Friday, July 20, 2007

Copies, duplicates, identification

In at least three projects I'm working on now I am seeing problems with the conflict between managing copies (which libraries do) and managing content (which users want). Even before we go chasing after the FRBR concept of the work, we are already dealing with what FRBR-izers would call "different items of the same manifestation." Given that the items we tend to hold were mass produced, and thus there are many copies of them, it seems odd that we have never found a way to identify the published set that those items belong to.

"Ah," you say, "what about the ISBN?" The ISBN is a good manifestation identifier for things published after 1968 (not to mention some teddy bears and fancy chocolates), but it doesn't help us for anything earlier than that.

You probably aren't saying, "What about the BICI?" which was an admirable attempt to create a book identifier similar to the SICI (which covers serials, serials issues, and serials articles). The BICI never got beyond being a draft NISO standard, presumably because no one was interested in using it. The SICI is indeed a full NISO standard, but it seems to be falling out of use. Both of these were identifiers that could be derived either from the piece or from metadata, which is in itself not a bad idea. What was a less than good idea is that the BICI only could be derived for books that have ISBNs, but if you've got an ISBN you haven't a whole lot of use for a BICI, although it would allow you to identify individual chapters or sections of the book. But as a book identifier, it doesn't do much for us.

Now that we're moving into a time of digitization of books, I'm wondering if we can't at least find a way to identify the duplicate digital copies (of which there will be many as the various digitization projects go forward, madly grabbing books off of shelves and rushing them to scanners). Early books were identified using incipits, usually a few characters of beginning and ending text. Today's identifier would have to be more clever, but surely with the ability to run a computation on the digitized book there would be some way to derive an identifier that is accurate enough for the kind of operation where lives aren't usually at stake. There would be the need to connect the derived book identifier to the physical copies of the book, but I'm confident we can do that, even if over a bit of time.

Both Google and the Internet Archive are assigning unique identifiers to digitized books, but we have to presume that these are internal copy level identifiers, not manifestation-specific. The Archive seems to use some combination of the title and the author. Thus "Venice" by Mortimer Menpes is venicemenpes00menpiala while "Venice" by Berly De Zoete is venicedeselincou00dezoiala and "Venice" by Daniel Pidgeon is venicepidgeon00pidgiala. The zeroes in there lead me to believe that if they received another copy it would get identified as "01." Google produces an impenetrable identifier for the Mortimer Menpes book: id=4XsKAAAAIAAJ, which may or may not be derivable from the book itself. I suspect not. And we know that Google will have duplicates so we also know that each item will be identified, not each manifestation.

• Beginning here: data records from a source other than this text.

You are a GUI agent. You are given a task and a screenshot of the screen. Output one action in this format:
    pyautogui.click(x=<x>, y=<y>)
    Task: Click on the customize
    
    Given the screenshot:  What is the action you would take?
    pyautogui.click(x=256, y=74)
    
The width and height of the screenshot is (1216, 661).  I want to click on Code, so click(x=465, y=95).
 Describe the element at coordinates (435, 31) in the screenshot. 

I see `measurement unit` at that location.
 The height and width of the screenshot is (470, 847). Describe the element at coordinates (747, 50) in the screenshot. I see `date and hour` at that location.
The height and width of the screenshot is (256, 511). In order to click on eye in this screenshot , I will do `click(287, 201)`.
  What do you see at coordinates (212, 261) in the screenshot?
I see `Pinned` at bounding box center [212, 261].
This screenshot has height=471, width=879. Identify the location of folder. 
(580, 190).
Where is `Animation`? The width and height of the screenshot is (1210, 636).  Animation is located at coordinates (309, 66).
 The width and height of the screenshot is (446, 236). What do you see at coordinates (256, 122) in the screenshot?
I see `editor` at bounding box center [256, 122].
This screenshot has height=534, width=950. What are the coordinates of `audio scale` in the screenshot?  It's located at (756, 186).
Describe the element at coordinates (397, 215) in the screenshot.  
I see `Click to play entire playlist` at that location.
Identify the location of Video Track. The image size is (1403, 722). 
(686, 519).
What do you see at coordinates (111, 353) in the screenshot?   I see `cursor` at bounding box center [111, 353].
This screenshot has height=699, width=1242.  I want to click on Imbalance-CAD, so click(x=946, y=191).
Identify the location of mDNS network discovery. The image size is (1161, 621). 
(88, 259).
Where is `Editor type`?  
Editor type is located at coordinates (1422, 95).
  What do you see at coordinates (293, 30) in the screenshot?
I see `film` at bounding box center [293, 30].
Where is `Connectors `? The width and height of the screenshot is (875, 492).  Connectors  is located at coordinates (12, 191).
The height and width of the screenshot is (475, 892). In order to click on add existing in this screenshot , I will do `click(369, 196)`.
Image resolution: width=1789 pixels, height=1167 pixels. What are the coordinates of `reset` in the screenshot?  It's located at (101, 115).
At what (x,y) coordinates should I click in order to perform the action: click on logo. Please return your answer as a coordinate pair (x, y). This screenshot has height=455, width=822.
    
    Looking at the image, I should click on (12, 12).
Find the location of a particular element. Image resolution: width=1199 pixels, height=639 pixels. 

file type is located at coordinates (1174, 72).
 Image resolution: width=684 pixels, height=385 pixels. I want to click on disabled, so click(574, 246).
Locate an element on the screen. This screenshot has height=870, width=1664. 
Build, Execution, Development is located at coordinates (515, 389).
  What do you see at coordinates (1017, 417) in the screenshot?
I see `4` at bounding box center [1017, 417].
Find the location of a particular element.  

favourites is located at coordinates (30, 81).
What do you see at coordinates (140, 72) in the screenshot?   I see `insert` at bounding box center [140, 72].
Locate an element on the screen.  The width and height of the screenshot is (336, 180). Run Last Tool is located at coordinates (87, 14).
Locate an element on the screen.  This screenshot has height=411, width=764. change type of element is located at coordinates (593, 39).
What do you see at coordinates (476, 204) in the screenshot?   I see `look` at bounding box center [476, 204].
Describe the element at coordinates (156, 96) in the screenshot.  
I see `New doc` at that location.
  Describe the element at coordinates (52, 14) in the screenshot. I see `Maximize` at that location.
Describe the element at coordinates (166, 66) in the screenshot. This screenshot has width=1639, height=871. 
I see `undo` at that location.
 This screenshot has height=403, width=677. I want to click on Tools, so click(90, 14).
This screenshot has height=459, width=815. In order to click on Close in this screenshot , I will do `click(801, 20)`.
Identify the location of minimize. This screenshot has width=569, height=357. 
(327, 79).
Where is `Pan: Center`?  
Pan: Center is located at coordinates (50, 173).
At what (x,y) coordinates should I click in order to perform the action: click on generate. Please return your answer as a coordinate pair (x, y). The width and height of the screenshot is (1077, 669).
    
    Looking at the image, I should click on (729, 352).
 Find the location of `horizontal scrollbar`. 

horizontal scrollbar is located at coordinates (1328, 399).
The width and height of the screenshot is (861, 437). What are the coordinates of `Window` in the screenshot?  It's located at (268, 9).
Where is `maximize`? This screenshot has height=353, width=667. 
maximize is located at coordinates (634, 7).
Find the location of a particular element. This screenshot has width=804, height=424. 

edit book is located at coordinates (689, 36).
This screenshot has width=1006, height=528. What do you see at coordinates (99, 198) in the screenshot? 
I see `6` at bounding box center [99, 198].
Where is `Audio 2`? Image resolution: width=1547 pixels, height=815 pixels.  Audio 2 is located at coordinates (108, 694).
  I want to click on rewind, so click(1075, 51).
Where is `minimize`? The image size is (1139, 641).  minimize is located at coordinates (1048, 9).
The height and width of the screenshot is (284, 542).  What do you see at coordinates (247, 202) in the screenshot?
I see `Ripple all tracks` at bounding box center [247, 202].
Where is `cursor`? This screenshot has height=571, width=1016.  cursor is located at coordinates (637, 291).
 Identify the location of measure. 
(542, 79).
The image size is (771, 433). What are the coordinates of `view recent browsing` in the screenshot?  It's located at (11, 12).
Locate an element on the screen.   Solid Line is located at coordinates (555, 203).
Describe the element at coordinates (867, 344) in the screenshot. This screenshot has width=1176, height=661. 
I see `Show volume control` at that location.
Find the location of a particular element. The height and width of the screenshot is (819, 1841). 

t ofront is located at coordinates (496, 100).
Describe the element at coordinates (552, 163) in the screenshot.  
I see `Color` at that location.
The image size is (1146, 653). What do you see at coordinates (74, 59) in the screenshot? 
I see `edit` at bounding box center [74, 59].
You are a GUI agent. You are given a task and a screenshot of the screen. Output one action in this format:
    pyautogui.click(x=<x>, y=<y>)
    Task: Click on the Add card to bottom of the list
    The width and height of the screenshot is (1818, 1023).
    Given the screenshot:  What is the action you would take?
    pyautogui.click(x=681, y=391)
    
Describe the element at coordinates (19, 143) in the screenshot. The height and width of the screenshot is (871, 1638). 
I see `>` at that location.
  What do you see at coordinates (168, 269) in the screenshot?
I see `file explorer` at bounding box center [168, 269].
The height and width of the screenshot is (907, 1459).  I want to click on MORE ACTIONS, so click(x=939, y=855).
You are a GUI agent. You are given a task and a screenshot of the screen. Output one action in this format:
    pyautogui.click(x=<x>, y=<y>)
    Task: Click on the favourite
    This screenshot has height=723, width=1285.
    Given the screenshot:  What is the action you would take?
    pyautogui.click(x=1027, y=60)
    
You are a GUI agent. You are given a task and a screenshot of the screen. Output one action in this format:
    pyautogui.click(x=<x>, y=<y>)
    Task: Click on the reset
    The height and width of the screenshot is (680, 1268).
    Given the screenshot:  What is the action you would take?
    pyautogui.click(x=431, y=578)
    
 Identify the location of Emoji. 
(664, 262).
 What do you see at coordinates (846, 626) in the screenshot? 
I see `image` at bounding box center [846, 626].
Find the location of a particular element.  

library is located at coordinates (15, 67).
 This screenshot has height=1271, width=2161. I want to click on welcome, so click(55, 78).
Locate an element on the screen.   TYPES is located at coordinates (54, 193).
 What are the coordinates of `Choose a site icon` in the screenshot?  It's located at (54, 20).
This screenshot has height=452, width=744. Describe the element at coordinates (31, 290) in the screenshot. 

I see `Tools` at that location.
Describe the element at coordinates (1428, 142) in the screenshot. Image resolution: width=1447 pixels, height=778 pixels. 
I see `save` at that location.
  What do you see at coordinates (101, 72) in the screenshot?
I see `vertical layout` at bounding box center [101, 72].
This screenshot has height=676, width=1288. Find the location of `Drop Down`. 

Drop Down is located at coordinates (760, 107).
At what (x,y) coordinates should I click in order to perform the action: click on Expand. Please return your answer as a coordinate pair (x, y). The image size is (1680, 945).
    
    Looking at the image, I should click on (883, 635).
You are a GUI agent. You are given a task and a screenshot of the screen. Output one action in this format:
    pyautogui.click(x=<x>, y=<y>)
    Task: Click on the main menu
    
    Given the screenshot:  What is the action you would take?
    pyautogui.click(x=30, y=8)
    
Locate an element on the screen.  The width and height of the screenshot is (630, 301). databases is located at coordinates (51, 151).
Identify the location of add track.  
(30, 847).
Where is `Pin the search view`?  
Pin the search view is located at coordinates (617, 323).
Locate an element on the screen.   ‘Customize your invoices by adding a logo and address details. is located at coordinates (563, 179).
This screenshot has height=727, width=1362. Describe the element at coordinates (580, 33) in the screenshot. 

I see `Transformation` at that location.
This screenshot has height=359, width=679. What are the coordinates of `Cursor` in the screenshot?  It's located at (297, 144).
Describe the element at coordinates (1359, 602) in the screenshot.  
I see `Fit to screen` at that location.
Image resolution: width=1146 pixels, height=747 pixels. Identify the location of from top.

Meanwhile, there is a rumor circulating that the there is discussion taking place at Bowker, the ISBN agency, on the feasibility of assigning ISBNs to pre-1968 works, especially as they get digitized. I'm very interested in how (if?) we can attach such an identifier to the many copies of the books that already exist, and to their metadata. (This sounds like a job for WorldCat, doesn't it, since they have probably the biggest and most accurately de-duped database of manifestations.)

I know nothing more about it than that, but will pass along any info if I get it. And I'd love to hear from anyone who does know more.


Andy said...

For an identifier, how about the MD5 hash (or similar)? It's something which can be derived from the digital object via a well-known and open algorithm, and should be unique. It also avoid duplication problems bound to occur when metadata is used to create an identifier.

Karen Coyle said...


The problem is that the digital objects will not be identical, just the object of the digital objects will be. Somehow, the identifier has to be based on that underlying object. That's why I was thinking about incipits -- something that would identify the actual printed text. I'm thinking something like the first word on every nth page. Of course, if the target word gets garbled in the OCR, then ... OK, it's complicated, but I'm sure that there is a solution.